Sunday, December 5, 2021

Being more honest with yourself *rant*

I'm almost at 60lbs loss, despite unhelpful comments from my always skinny brother to both me and other hefty members of my family.

I was always "overweight" even as a teenager, and received a lot of grief about it, but looking back at the few pictures I allowed to be taken despite my abysmal self image, I really really was not, nor did I need to lose weight especially as I was still growing. Being generally bullheaded and having un-diagnosed ASD at the time probably didn't help either.

The thing is I never wanted to diet despite how much it was pushed on me. The truth was that I didn't care about being fat, and it wasn't affecting how I felt physically, but the constant comments definitely were adding to my already poor mental health.

So I decided to stop hating myself and start loving myself no matter what size/weight I was, and it helped a lot, I still struggled with mental health issues, but for the first time in my life it wasn't about my appearance.
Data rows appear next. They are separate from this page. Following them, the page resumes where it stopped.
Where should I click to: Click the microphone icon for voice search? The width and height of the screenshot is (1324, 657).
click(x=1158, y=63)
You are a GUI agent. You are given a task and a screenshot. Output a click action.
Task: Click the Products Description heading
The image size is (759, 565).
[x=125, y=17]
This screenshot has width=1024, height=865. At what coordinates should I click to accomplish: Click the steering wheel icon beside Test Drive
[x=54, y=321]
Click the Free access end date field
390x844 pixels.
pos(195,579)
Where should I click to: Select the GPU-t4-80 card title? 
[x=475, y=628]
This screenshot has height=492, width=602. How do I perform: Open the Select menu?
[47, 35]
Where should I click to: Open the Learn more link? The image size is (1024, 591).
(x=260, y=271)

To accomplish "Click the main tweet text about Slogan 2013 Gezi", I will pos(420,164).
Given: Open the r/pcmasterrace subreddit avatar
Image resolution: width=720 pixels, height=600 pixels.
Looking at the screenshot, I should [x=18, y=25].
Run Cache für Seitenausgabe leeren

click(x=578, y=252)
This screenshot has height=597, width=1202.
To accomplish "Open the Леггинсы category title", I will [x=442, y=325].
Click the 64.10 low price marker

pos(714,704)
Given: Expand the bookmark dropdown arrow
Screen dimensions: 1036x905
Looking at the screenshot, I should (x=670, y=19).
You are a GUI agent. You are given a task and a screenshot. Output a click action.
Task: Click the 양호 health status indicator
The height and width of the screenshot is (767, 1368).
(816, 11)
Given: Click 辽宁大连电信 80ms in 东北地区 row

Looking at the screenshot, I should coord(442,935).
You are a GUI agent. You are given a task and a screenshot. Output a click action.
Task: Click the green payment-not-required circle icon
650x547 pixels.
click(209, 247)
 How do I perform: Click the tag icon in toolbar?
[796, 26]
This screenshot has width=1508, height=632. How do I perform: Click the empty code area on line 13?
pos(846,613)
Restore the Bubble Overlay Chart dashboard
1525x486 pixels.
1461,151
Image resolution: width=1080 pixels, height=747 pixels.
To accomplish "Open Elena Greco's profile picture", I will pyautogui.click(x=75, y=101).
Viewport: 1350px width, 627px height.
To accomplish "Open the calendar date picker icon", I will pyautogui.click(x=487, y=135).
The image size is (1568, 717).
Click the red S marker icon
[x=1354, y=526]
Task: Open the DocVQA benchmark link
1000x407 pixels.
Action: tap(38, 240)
I was overweight (and still am) but at peace with myself.

And then after graduating college I got the news that my mother, was diagnosed with a serious mental illness, and then four months later covid hit and I lost my job. I spent a year in severe depression, barely able to push myself to get out of bed.

By the time I qualified for the vaccine in my state for the first vaccine I weighed 309lb and a month later for the second I was 311. I knew that while I didn't mind being fat I also didn't want to weigh that much. Still I had no motivation to change anything yet.

My mother's condition got worse and I ended up moving in with her and my brother since my schedule was the most flexible to watch her. But my already poor mental health took a further dive.

Fact about me: I have pretty bad food anxiety, lots of reasons for that, but if I feel especially anxious I can't eat, so I'll starve myself until I can't and then do extreme binging. This is especially a problem since despite the fact I love my asshole brother, he is the source and cause of a lot of my eating dysfunctions.

I spent two months starving myself and then binging on fast food to the extreme, to the point I felt sick at times.

And then I decided that it was enough, I couldn't keep living like this, it wasn't healthy for my body, but especially not for my mind.

I didn't know where to start, but I did what I always did when I wanted to make a change in my life, I sat down and researched.

I hate the fad diets my mother put me on as a kid, Keto/Paleo/lemonade fasting/going vegan were all things I wanted to avoid. I love cooking, but I didn't know how to track calories for homemade meals, and I kinda hate exercising, hikes and walks were and are the bane of my existence (this hasn't changed since I was 135lb to 300lb+). I also knew I needed to stop the binging cycle and keep my fasting under control. So I discovered CICO.

I knew about calorie tracking as a teenager, but I was also emotionally mature enough to realize that I wasn't emotionally mature enough to calorie track without developing an ED. However, I was nearly ten years older, more secure in myself, and the truth was I needed the ability to tell myself I was allowed to eat, which I could do when I knew exactly how much I was eating. For me it was a point of self care.

Now it's almost the end of the year and I'm nearly at 250lb, and if I wasn't so determined to prove I can lose the weight I might have stopped here since I actually do like the way I look even if I'm still a fattie! However, I want to go down more and I'm happy enough with my current routine that it's not a struggle and is actually quite fulfilling.

But this got me thinking, I never lost weight in the past because I did not want to, once I decided that it's what I wanted I did it/am doing it.

If you want to lose weight, you can do it, it is possible, but you have to be truly honest with yourself about it. You have to take a cold hard look at yourself. You can't say "I want to lose weight" and not change anything or lament about it, because you have to be honest with yourself and if you don't want to make changes, you don't really want to lose weight.

And I want to say that's okay! You'll only ever lose weight when you really truly want to lose weight, but until then don't beat yourself up about, learn to love yourself as you are and loving yourself will lead to better choices for yourself, up to and including weight loss.

For all the people making this journey a part of their new year resolution, please look within yourself if it's what you really want, and if it is it'll make your path so much easier.